With two toddlers and a demanding career, news of her mother’s cancer diagnosis came too late and the disease progressed too fast. Alice lamented, “I was never brave enough to pierce the silence around her memories. And now it was too late”.


Maria and Edward Switocz on their wedding day in 1952

It took a decade more for her father to share his memories. When Alice asked if he remembered the day the Germans bombed Warsaw, something shifted: “Memories became our new territory.”

Over the years, Alice teased out the details of her father’s life and researched the story of wartime Poland. Hitler’s occupation meant the end of Edward’s chemistry studies: just one small consequence of the purging of Poland’s intelligentsia — 50,000 killed of which 7,000 were Jews.

By war’s end, Poland had lost more than half its lawyers, 45% of physicians and dentists and nearly as many university professors, clergy and teachers.

Edward joined the 380,000-strong Polish Home Army, the largest resistance force in Europe, fighting in — and surrendering after — the Warsaw Uprising. He was sent with other resistance fighters to the notorious POW camp at Lamsdorf, from which the Nazis led him on a forced 94-day, 800-km “death march” before he was liberated by the United States Army.

In 1947, Holland opened its borders to refugees, and Edward secured a job at Philips Electric, where he met Maria.

It was only after her father’s death at 98 that Alice discovered her mother’s story — that she was sent from her small Polish village to Germany, one of almost two million Polish citizens forced to work for Hitler’s war machine. For two years, she laboured in a crew clearing wooded land for Bavaria’s largest iron and steel works.

With her legs badly swollen and covered with sores that would not heal, she was sent to a farm working equally taxing hours.

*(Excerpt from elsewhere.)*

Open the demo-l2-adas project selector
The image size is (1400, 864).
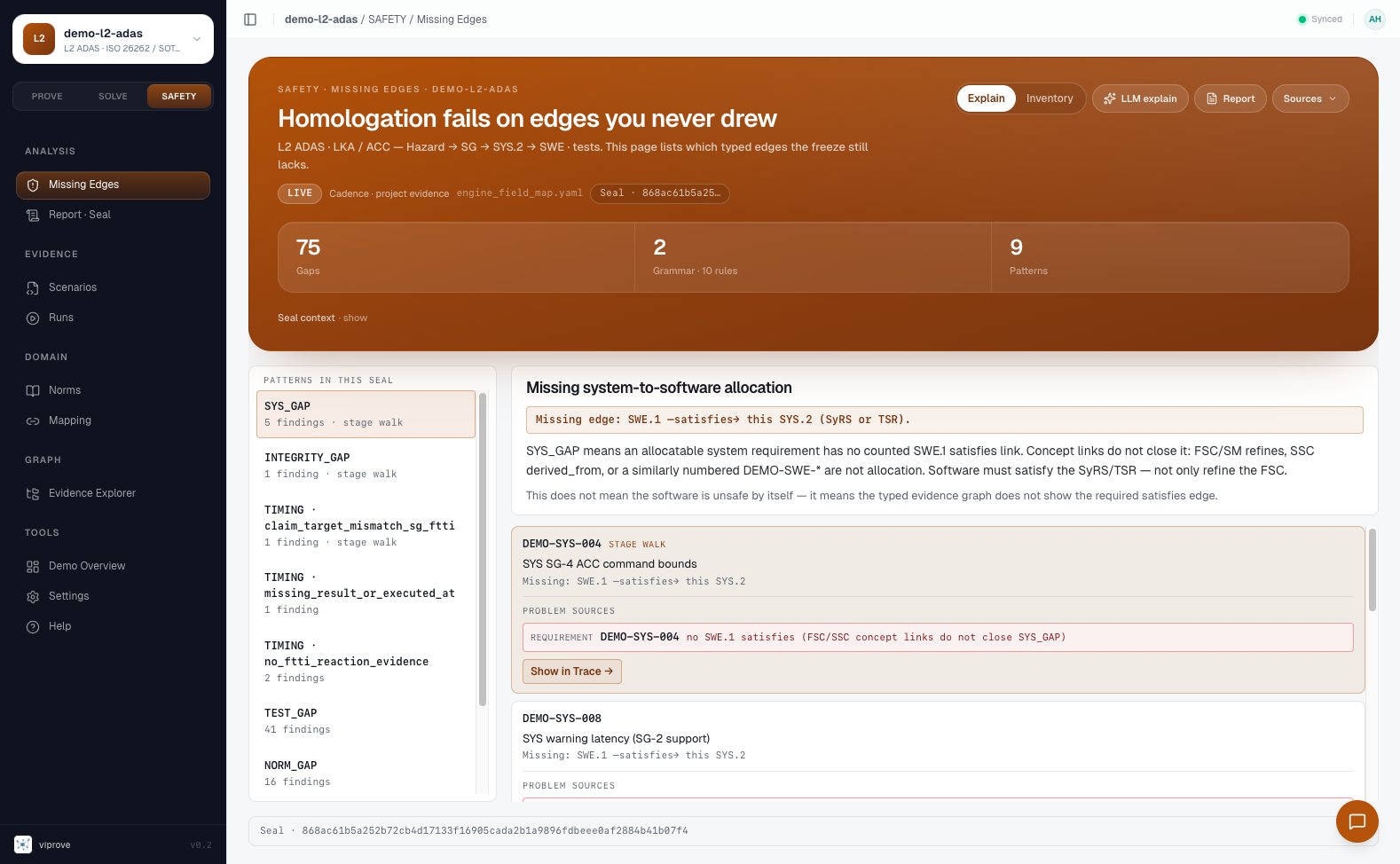coord(113,39)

The long years of standing, heavy lifting and poor nutrition permanently affected Maria’s health, scarring her physically and mentally.

In researching the story her parents never told, Alice came to a unique understanding of her roots and of the magnitude of what they had endured.

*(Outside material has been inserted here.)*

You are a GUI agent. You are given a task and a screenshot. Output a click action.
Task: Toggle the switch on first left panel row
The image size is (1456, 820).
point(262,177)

The late Irving Abella and Harold Troper’s excellent None Is Too Many details Canada’s restrictive immigration policy towards Jewish refugees during the Holocaust. Displaced persons were also initially restricted, but between 1947 and 1951 Canada finally opened its doors, admitting 157,000 DPs as part of an immigration work program.

Maria was among one of the last to benefit — her travel expenses covered in return for a one-year contract in a low-paying job where there was a shortage of workers, including domestic service.

Alice turned to archives and historical records to research her family history and that of Poland, exploring why the wartime persecution and murder of 2.7 million Polish Catholics isn’t better known. Alice believes the omission wasn’t accidental.

She blames the Allied powers deciding Poland’s fate without Polish participation, despite Poland supplying the fourth-largest forces for the Allied war effort and never collaborating with the Germans.

The Soviet-backed communist government then began hunting down the people who had fought for Poland’s freedom, falsely branding them Nazi collaborators.

The communist government distorted the history of the Home Army and silenced discussions about Stalin’s war crimes, including the 1940 execution of 22,000 Polish Army officers and intelligentsia by the Soviet Secret Police (NKVD), their remains dumped in mass graves at the edge of the Katyń forest.

In researching the story her parents never told, Alice came to a unique understanding of her roots and of the magnitude of what they had endured.

Alice marvels at what her mother kept sealed away, including that the Westmount house where Maria had worked as a housekeeper — the family who gifted her the wedding dress — stands just two blocks from where Alice lives today. During numerous visits, her mother never said a word.

“And perhaps that was her greatest act of mothering: to keep sealed away the story of a world she never wanted me to know, letting me grow up in the light of all her hopes,” writes Alice. “Giving me an ordinary life.”

Maureen Boyd, C.M., is chair emerita of the Parliamentary Centre, a nonprofit organization that has worked for the past half-century in more than 70 countries supporting legislatures to better serve their citizens.